Keywords: inclusive fitness, lineage, Hamilton's rule, invasion fitness, class structure, non-additive interactions

1. Introduction

In the half-century since its initial development [1], inclusive fitness theory has played a central role in behavioural and evolutionary ecology and now forms the core of the interdisciplinary field of social evolution. Yet, this period also saw repeated controversies over the theory's status and interpretation. Much of the early criticism came from theoretical population genetics (e.g. [2,3]), which helped identify the limitations of the initial models of inclusive fitness theory and led to generalizations (e.g. [4]) and integration with population genetics and evolutionary game theory (e.g. [3,5,6]). As a result, modern inclusive fitness theory is a well-integrated and central component of broader evolutionary theory and population genetics (see [79], for reviews).

Curiously, the theoretical developments in inclusive fitness theory and its integration with evolutionary theory over the past half-century seem to have had limited impact on how the theory is understood and used, particularly by empirical researchers. This is likely in part because much of the mathematical theory remains inaccessible to many empirical researchers and sometimes appears disconnected from empirical issues. In this article, we wish to highlight an important theme in the modern theory of inclusive fitness that we believe is underappreciated: rather than a generalization of Darwinian fitness, inclusive fitness is a tool for measuring Darwinian fitness in a social context. We argue that this notion of inclusive fitness has important consequences for its biological interpretation and tests of Hamilton's rule. We propose that using a ‘lineage's eye view’ of inclusive fitness may help to avoid some of these pitfalls of interpretation and may help highlight important biological considerations when measuring inclusive fitness.

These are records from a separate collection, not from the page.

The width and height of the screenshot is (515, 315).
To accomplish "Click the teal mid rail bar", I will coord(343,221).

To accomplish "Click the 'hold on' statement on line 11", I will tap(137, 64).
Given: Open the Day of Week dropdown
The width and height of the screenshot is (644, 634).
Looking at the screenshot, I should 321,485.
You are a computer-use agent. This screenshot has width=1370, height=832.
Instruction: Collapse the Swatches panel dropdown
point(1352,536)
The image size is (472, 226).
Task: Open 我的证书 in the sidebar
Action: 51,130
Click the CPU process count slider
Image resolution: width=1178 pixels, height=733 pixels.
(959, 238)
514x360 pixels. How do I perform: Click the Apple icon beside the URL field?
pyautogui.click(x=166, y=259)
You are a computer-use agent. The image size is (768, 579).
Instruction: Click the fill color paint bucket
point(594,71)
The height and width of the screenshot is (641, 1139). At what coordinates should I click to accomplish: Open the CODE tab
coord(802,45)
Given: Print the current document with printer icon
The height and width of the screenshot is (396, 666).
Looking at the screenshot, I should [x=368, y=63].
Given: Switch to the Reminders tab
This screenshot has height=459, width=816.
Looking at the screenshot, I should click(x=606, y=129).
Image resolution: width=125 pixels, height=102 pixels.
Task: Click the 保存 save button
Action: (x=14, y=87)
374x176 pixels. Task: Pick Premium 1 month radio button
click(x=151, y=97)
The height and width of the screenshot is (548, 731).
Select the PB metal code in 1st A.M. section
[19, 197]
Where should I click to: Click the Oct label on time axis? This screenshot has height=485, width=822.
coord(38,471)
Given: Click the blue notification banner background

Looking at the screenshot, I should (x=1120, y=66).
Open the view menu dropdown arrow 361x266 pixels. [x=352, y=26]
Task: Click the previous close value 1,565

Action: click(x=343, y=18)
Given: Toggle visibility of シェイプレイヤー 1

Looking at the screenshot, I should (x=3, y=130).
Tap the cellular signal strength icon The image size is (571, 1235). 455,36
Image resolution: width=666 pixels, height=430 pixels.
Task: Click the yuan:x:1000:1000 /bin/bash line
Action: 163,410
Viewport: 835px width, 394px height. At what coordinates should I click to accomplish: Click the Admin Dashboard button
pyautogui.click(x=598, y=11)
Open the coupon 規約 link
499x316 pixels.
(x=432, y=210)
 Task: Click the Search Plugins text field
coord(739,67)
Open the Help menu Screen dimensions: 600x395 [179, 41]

We begin by discussing different concepts of fitness and arguing against the commonly held view that inclusive fitness is a generalization or extension of classical Darwinian fitness. Instead, the modern theory of inclusive fitness shows that it is precisely classical Darwinian fitness averaged across the social environments and demographic states in which members of a lineage may find themselves. Both direct effects on the fitness of focal individual due its own behaviour and any indirect fitness effects due the behaviour of other individuals are accounted for in this averaging process. A few corollaries of this view of inclusive fitness immediately follow. First, inclusive fitness cannot be construed as an individual-level quantity; rather, it belongs to the gene lineage. This view is close to the ‘gene's eye view’ of selection [10,11]; we discuss parallels between the ‘lineage’ view and the gene's eye view in §6a. Second, Hamilton's rule (in its general form), by measuring whether or not a mutant lineage has a higher expected fitness than an alternative allele, is simply an expression of whether an allele is adaptive or not.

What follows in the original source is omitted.